Note that $\bar{\varepsilon}_{2n}$ is the efficiency for detection of one neutron from the $\beta 2n$ channel. For simplicity of notation in Eq. 7 we assume that $\bar{\varepsilon}_{2n}$ is the same for the two neutrons emitted, i.e. they have the same neutron intensity distribution.

From the definitions above it is clear that $\bar{\varepsilon}_{\beta 2n}\neq\bar{\varepsilon}_{\beta 1n}\neq\bar{\varepsilon}_{\beta}$ and that $\bar{\varepsilon}_{2n}\neq\bar{\varepsilon}_{1n}$ . The formulae can be extended easily to $\beta 3n$ , $\beta 4n$ , … decays.

The fact that all average $\beta$ and neutron efficiencies are in principle different represents a challenge when extracting $P_{xn}$ and $T_{1/2}$ from the fit. There is no clear way to determine these efficiencies for most of the decays, since the $\beta$ intensity distributions and neutron energy spectra are not known. In some cases there are general arguments, related to the size of the decay windows and expected shape of the intensity distributions, that allow us to assume that all $\beta$ efficiencies are equal and/or all neutron efficiencies are equal. In this situation $\bar{\varepsilon}_{\beta}$ factors out and only $\bar{\varepsilon}_{n}$ is needed to perform the fit. However this assumption can introduce systematic errors that need to be studied and quantified. Examples of this will be presented later.

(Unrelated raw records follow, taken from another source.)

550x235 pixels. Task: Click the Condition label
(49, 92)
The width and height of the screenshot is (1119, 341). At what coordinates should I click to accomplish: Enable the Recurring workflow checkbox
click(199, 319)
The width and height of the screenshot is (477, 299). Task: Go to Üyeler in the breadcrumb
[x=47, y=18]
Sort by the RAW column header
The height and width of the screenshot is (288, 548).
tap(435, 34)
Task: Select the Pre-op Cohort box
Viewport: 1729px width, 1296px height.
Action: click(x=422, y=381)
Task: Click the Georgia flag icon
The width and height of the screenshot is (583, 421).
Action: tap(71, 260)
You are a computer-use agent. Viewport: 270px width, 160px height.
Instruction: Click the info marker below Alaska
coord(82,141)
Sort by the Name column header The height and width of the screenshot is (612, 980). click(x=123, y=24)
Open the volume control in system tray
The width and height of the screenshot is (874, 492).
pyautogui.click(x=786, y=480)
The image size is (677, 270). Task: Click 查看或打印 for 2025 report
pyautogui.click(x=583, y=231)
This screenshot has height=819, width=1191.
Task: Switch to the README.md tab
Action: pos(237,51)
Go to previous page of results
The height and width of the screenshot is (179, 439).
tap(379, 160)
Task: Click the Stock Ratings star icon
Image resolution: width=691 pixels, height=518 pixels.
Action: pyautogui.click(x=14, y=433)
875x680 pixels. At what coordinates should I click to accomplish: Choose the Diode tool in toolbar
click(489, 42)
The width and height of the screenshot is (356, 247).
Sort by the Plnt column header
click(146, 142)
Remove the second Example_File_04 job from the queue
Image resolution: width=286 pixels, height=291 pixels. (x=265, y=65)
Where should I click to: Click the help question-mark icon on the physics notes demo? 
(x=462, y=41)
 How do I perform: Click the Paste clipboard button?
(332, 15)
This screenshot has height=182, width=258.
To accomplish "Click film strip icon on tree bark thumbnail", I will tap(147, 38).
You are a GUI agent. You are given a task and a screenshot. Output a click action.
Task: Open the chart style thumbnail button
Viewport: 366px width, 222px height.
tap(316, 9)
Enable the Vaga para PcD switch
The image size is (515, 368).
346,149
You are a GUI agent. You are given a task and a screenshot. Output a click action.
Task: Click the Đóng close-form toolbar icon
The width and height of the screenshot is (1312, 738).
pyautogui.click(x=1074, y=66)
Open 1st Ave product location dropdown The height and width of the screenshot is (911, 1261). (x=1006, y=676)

One can see from the form of Eq. 2, 4, and 7, that the parent decay half-life intervenes in the shape of the three histograms $h_{i\beta}(t)$ , $h_{i\beta 1n}(t)$ and $h_{i\beta 2n}(t)$ . The same is true for $P_{1n}$ and $P_{2n}$ which appear explicitly in the last two equations, but implicitly in all three through the parent decay branchings ( $b_{1,2}$ , see Eq. 1) that determine the weight of the respective descendant decays. The best way to take into account these correlations is to perform a simultaneous fit to all three histograms, where the unknown $P_{1n}$ , $P_{2n}$ , … and $T_{1/2}$ are the parameters of the fit. An additional fit parameter representing the normalization is always needed. This is $N_{1}$ , the initial number of implanted parent nuclei. However, before the fit can be performed we must take into account various background contributions to the experimental histograms, as explained in the next Section.

4 Background correction

A number of background sources affect the experimental histograms $h_{i\beta}(t)$ and $h_{i\beta xn}(t)$ . Signals identified as $\beta$ signals in AIDA which are not related to the decay of the implanted nucleus contribute to the accidental $\beta$ background. It affects all histograms and has a flat time distribution. This uncorrelated $\beta$ background comes from: 1) $\beta$ particles belonging to the decay chain of other nuclei implanted in the same correlation area, 2) light particles that pass through the detector and leave an energy similar to $\beta$ particles, 3) detector noise. This background component imposes a limit on the minimum detectable activity and can be reduced by optimizing the implant- $\beta$ correlation area, vetoing the signals correlated with the AIDA plastic, and reducing noise and optimizing thresholds in AIDA.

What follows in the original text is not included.